The Republican communications strategist then argued that a real effort to protect women would involve preventing Matt Gaetz—who up until last week was being investigated by the House Ethics Committee for alleged sexual misconduct with a minor—from being confirmed as Donald Trump’s attorney general.
“‘Protecting women’ in Congress would be introducing a bill to bar Matt Gaetz, a sexual predator with an affinity for underage girls, from ever walking those halls again, rather than dropping a messaging bill that’s sole goal is getting on TV,” Johnson wrote.
The attention-seeking congresswoman openly acknowledged that the stunt was a direct attack on McBride, telling reporters on Monday that it was “that and more.”
“Sarah McBride doesn’t get a say.
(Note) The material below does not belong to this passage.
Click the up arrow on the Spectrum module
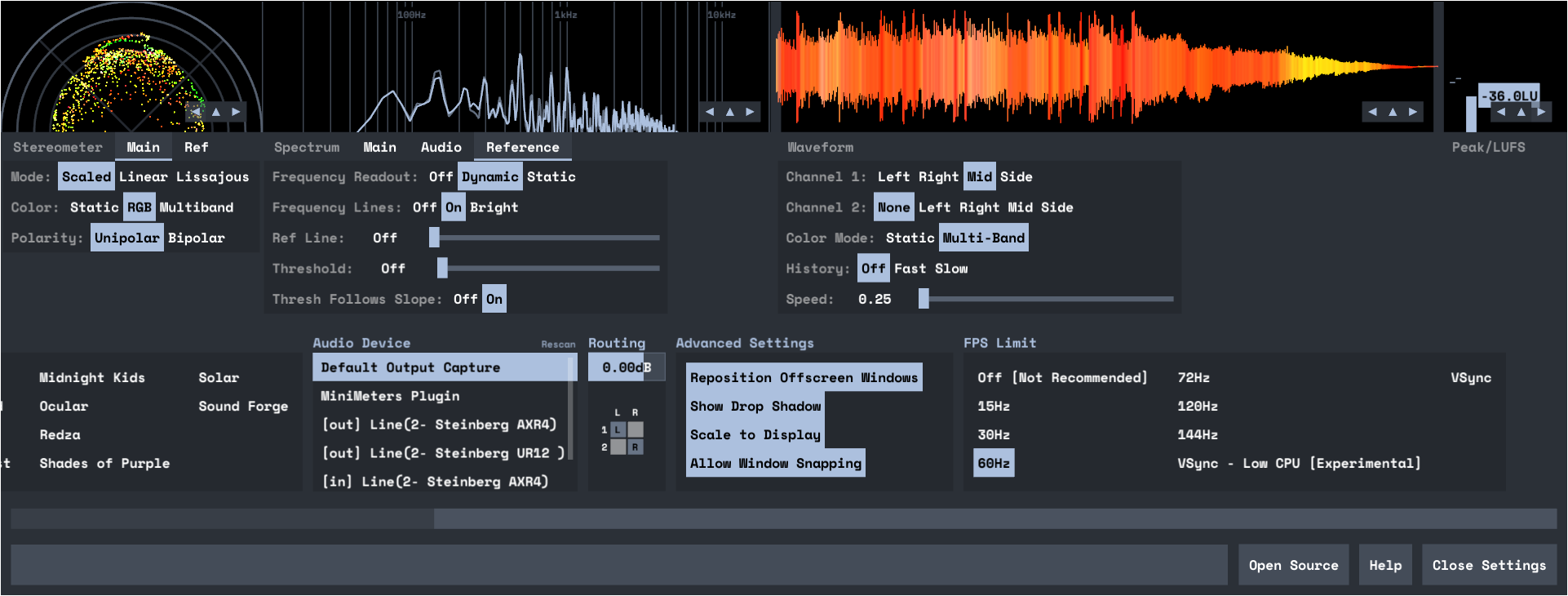The width and height of the screenshot is (1568, 596). [x=730, y=112]
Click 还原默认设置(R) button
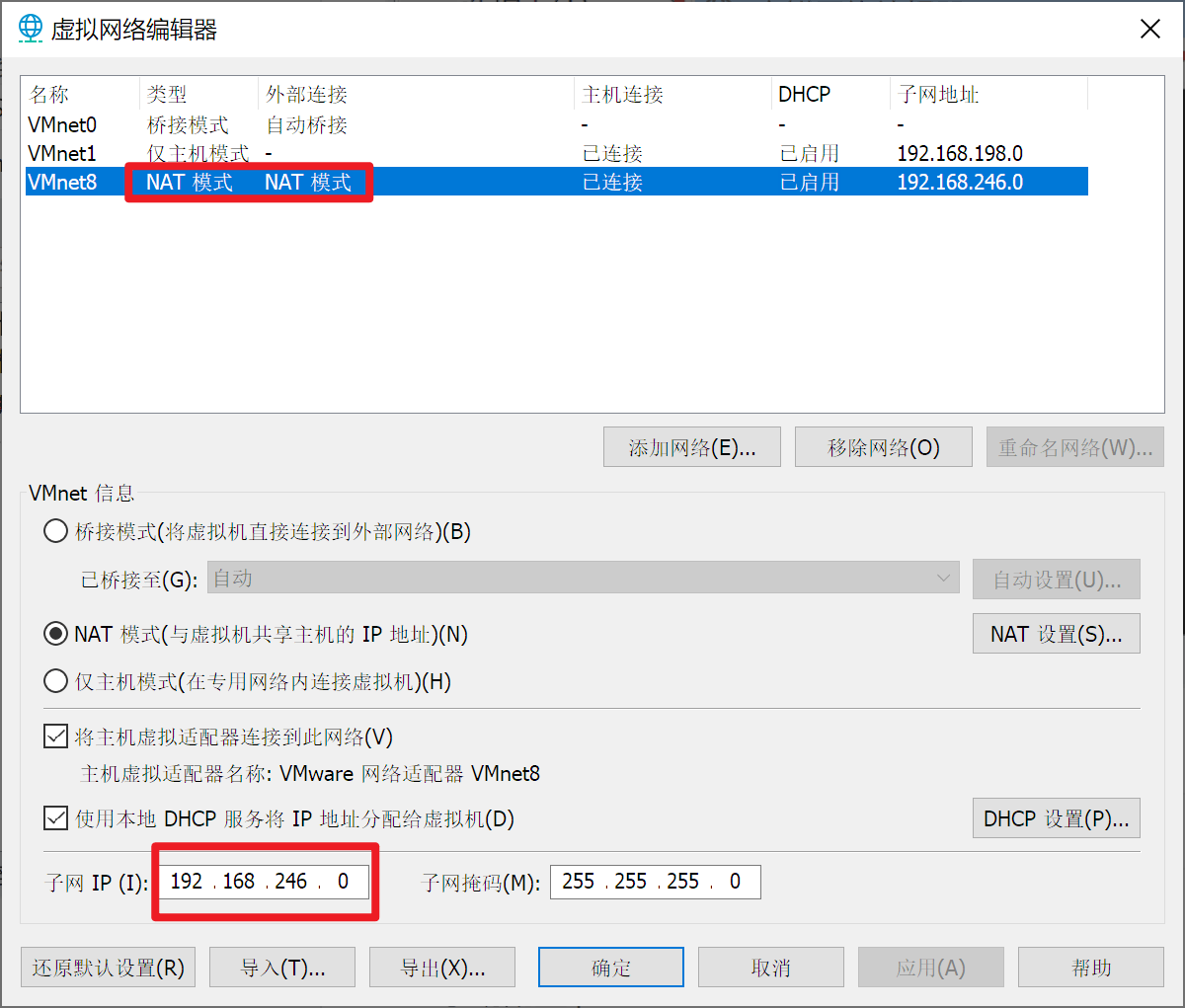The image size is (1185, 1008). 108,968
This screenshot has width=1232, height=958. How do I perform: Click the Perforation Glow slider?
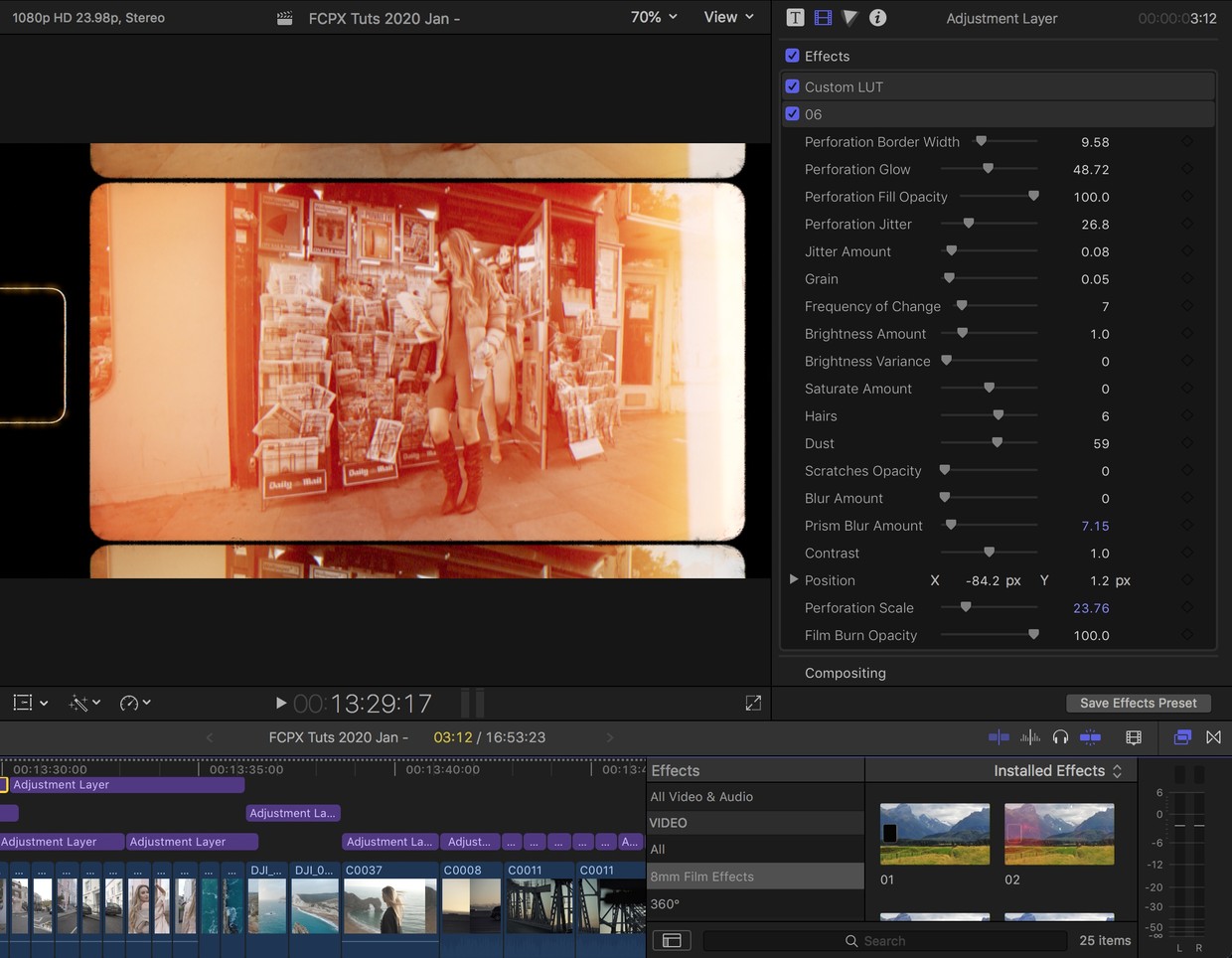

I mean, this is a biological man,” Mace said, adding that the newly elected Delaware congresswoman “does not belong in women’s spaces, women’s bathrooms, locker rooms, changing rooms, period, full stop.”
In another interview, Mace claimed that the mere thought of a trans woman walking into a women’s locker room “feels like assault.”
But the whole charade appears especially hollow in light of the fact that Mace and McBride both have private bathrooms in their offices. The only people that the bill will actually hurt will be the nonelected trans employees of the U.S. Capitol complex, who apparently have—until now—been using the bathrooms that correspond with their gender identity with no issue.